A few times, I’ve found myself with a model that needs some invariants to hold, and I’ve stumbled on a pattern that seems to make that work better, but I can’t decide if it’s a good pattern or a bad one. I’d be interested in your feedback.
I think it’s easiest to explain the problem by example. Imagine you’ve got this model:
type alias Model =
{ items : List Item
, sortOrder : SortOrder
}
type SortOrder = ById | ByPrice
and messages like:
type Msg
= ReplaceItems (List Item)
| AddItems (List Item)
| SetSortOrder SortOrder
In your view, you’d like to display items
from your model in sorted order according to the configured ordering.

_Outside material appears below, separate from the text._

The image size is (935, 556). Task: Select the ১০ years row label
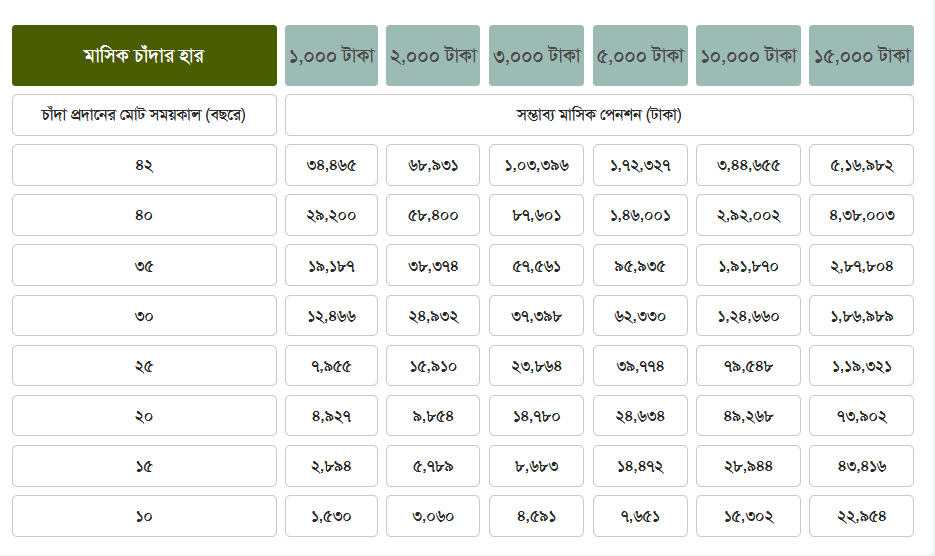[144, 516]

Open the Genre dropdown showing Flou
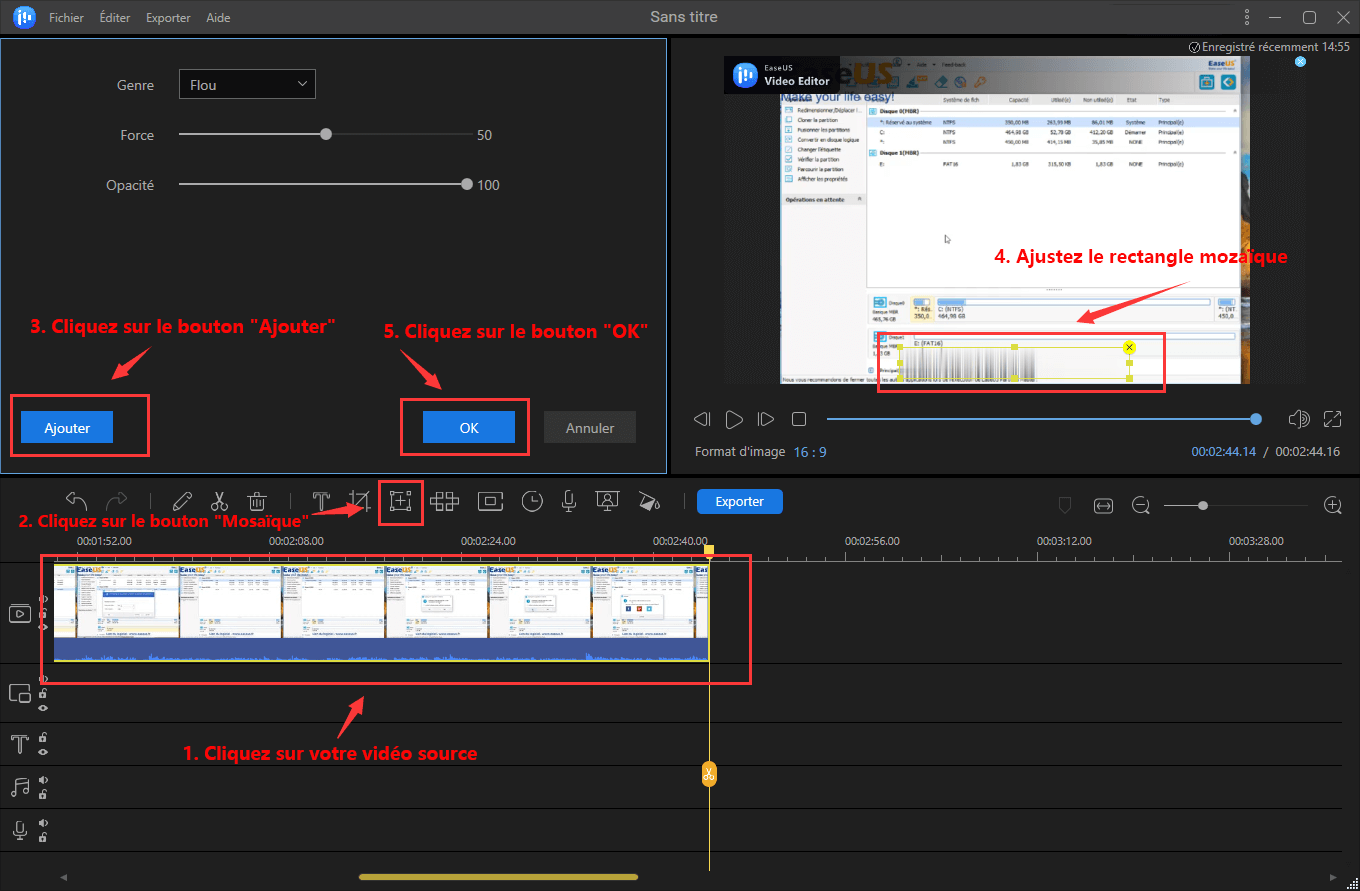pos(247,85)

You could easily sort the list inside your view
function, but that seems like a bad idea since sorting a big items
list on every render could get expensive.
Probably a better approach would be to have your update
function maintain the invariant that items
is always sorted according to sortOrder
. It’s not obvious how you could make a representation that couldn’t represent items that weren’t sorted according to the given order, so the “make impossible states impossible” approach doesn’t seem viable. Using the model we have, the code to do this directly looks like:
update : Msg -> Model -> Model -- (no commands for simplicity)
update msg model =
case msg of
ReplaceItems items ->
{ model | items = sortBy model.sortOrder items }
AddItems items ->
{ model | items = sortBy model.sortOrder (List.concat items model.items) }
SetSortOrder sortOrder ->
{ items = sortBy sortOrder model.items
, sortOrder = sortOrder
}
This code is problematic to maintain: You have to remember to maintain the invariant everywhere that could change items
or sortOrder
! It would be easy to add a new case someday and forget that you needed to do this, which would end up introducing a bug. (And if you’ve forgotten the invariant – or if it’s your coworker, who never knew about it in the first place, who writes the new code – it might be hard to figure out what’s going wrong.)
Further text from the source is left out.